Kentucky governor calls out signers of impeachment petition
FRANKFORT, Ky. (AP) — Kentucky’s governor on Tuesday linked signers of a petition seeking his ouster to a rally where he was hanged in effigy and to a video declaring God would strike him down for his COVID-19 restrictions on churches.
Ratcheting up his response, Gov. Andy Beshear called out two petition signers a day after the GOP-led House formed a committee to review the petition. The petition calls for Beshear’s impeachment for lockdown orders meant to combat the pandemic. It was submitted by just four Kentuckians.
“These people who signed this petition have tried to create terror for me and my family before,” the Democratic governor said at a news conference. “And when that hasn’t worked, I guess they’re trying something new.
“We cannot, as a country and as a government, lift these folks up,” he added. “It is dangerous. It is fanning the flames of their hate and of their anger.”
One petition signer, Beshear said, was an organizer of a 2020 rally where armed protesters gathered near the governor’s home and then hanged Beshear in effigy in a tree near the State Capitol. The event was billed as a rally in defense of constitutional rights, including the right to bear arms, but turned into a protest against the governor’s coronavirus restrictions.

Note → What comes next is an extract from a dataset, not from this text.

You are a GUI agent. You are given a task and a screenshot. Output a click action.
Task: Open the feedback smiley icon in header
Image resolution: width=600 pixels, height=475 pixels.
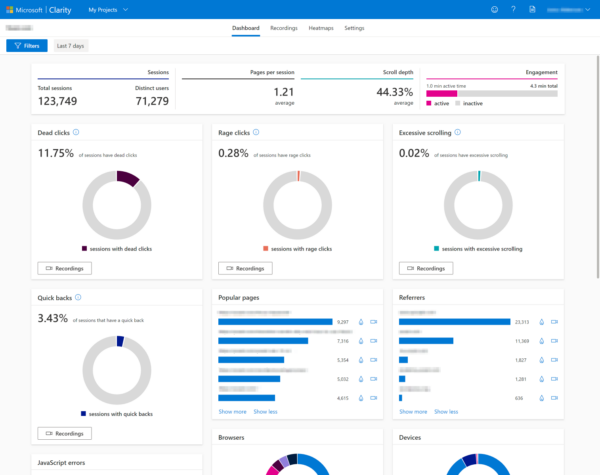point(494,9)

Beshear pointed to a social media video posted by another petition signer. It warned Beshear risked being struck down by God unless he rescinded a COVID-19 order from applying to churches. It showed a gun behind the man.

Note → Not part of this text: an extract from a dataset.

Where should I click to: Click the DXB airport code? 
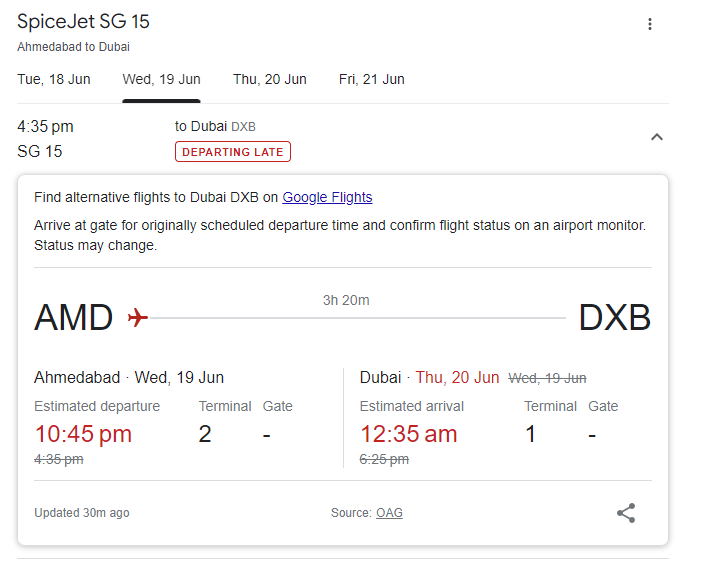[615, 317]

“Pretty sure the statement he was trying to send to me then,” Beshear said.
The governor angered some social conservatives last spring when he initially included in-person religious services in a broader temporary ban on mass gatherings to try to slow the virus’s spread.
Meanwhile, the chairman of the impeachment committee said Tuesday that Beshear and his accusers will have a chance to make their case when the panel reviews the petition. The seven-member, bipartisan committee will start meeting soon, said Rep. Jason Nemes, the panel’s chairman.
“The governor is going to be given every opportunity to defend himself,” said Nemes, a Louisville Republican. “And the petitioners are going to be given every opportunity to make the case that they put forward.”
The petition claims the governor violated the state and U.S. constitutions with a series of restrictions he ordered to try to prevent the virus’s spread.
Meanwhile, tens of thousands of people have signed an online petition in support of Beshear.
Beshear said Monday there is “zero grounds” for his removal and declared that attempting to do so would undo his valid election. He pointed to a state Supreme Court ruling that said he had the authority to put restrictions on businesses and individuals to try to contain the virus.
House Speaker David Osborne said he is legally obligated to respond to the petition.
“I don’t think anyone should be overly concerned or excited about the appointment of a committee, which is statutorily required,” Nemes added.
Beshear warned, however, that the House response could set a “concerning precedent.”
“If a person out there making videos of smiting people, with his handgun in clear sight, can file a petition and create a real spectacle, my goodness, how many of these are we going to see?” the governor said.
Some Republican-led states with more lax responses have been hit much harder by the pandemic, resulting in much higher death tolls, a contrast Beshear has noted in defending his restrictions.
Kentucky has surpassed 300,000 COVID-19 cases and is approaching 3,000 virus-related deaths.
Four constitutional officers have been impeached in Kentucky history but only one was convicted: James “Honest Dick” Tate, the Lexington Herald-Leader reported. Tate, a state treasurer in the post-Civil War era, was impeached after stealing $250,000 from the state, even though he fled the country and was never found.
Democratic Rep. Jeffery Donohue said Tuesday that the petition against Beshear presents a “false narrative.” He urged lawmakers to quickly resolve the matter and work together on COVID-related issues.
“Let’s make sure — which I know we will — (we) come to the correct conclusion on this,” he said.
GOP lawmakers fumed from the sidelines for months as Beshear put restrictions on schools, individuals and some businesses to combat the pandemic. They accused him of overreaching with arbitrary decisions made without consulting with them.
In response, Beshear has noted that the state has substantially lower case numbers than several states that took less aggressive measures.
Republican lawmakers took quick action in the opening week of this year’s session, passing bills to limit the governor’s emergency authority to impose COVID-19 restrictions. The GOP has enough House and Senate members to override any gubernatorial vetoes.
Associated Press Writer Piper Hudspeth Blackburn contributed to this report.